Another plus is the notes section that follows the main text, where Black goes into a bit more detail about some points in each chapter, such as explaining her choice of representative creatures/plants and clarifying what is directly confirmed by scientific findings and where she was more speculative. Don’t skip this section!
If I had any complaint or quibble, it’s that the format is more akin to a collection of brief science essays/vignettes, and I wouldn’t have minded a brief “interchapter” (very brief) that acted as some connective tissue by filling in those gaps between time periods via a big picture (what happened to the continents, the atmosphere, etc.). Just a sketch would have been enough for me. As it was, I had to constantly recalibrate as I started a new chapter. It wasn’t a big deal, but it was noticeable.

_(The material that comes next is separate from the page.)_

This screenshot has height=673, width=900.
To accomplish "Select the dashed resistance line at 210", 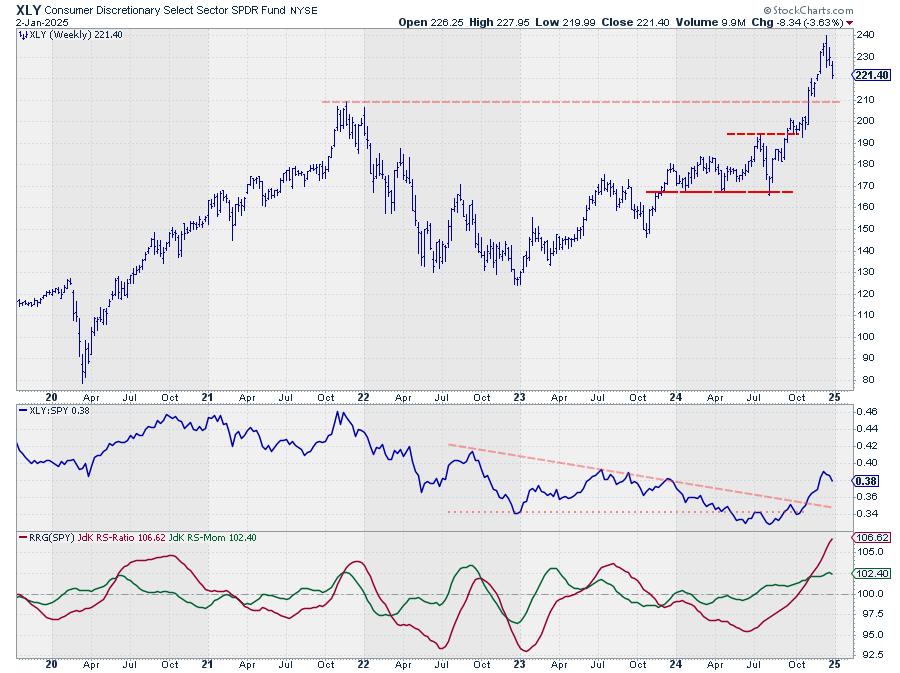I will point(580,102).
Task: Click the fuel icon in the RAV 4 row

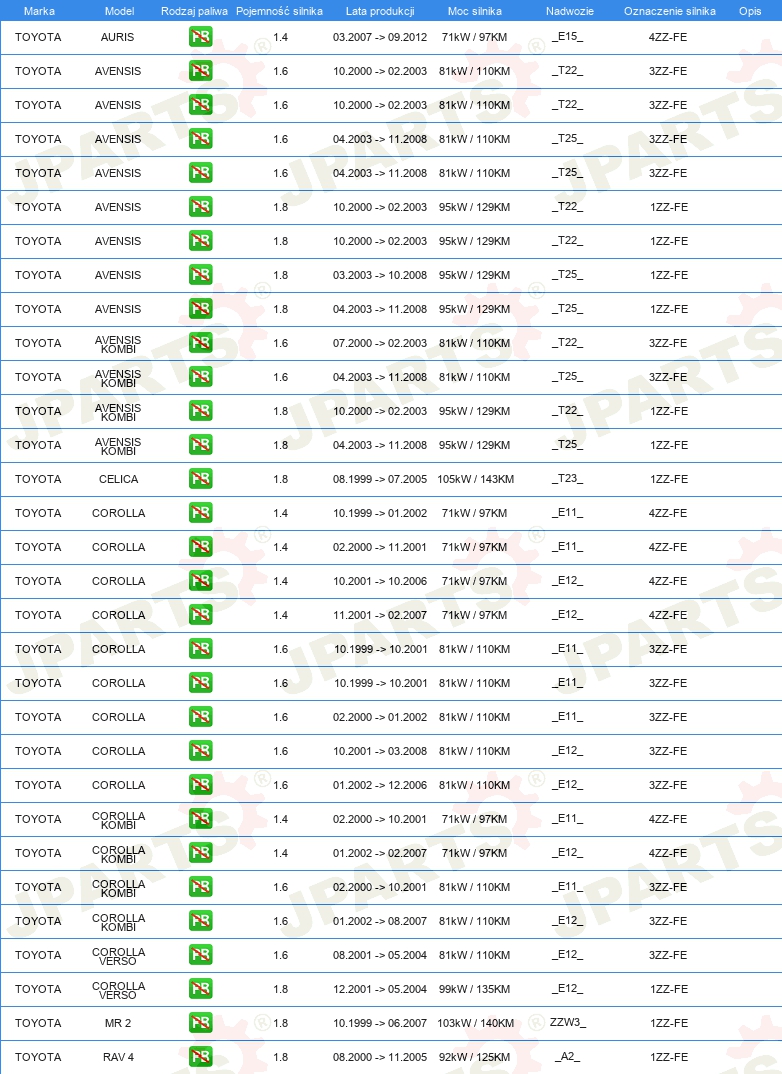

At the end of the book Black turns more personal, making a connection between her own transition to female and queerness and the wild diversity of life and nature. I’m sure there will be some who prefer she had left the personal out of a popular science book entirely, regardless of topic, and I’m sure there will be some who bridle at the queer/trans reference. I don’t and will never fathom the latter reaction. I have more understanding of the former, though I don’t agree with it; I’m a fan of scientists presenting themselves as people and enjoy the more personal touches. As for this specific example, I found this section both profoundly moving and inspiring, and that to me seems the goal, along with informing, of any good popular science book. And When the Earth Was Green is just that, a very good popular science book.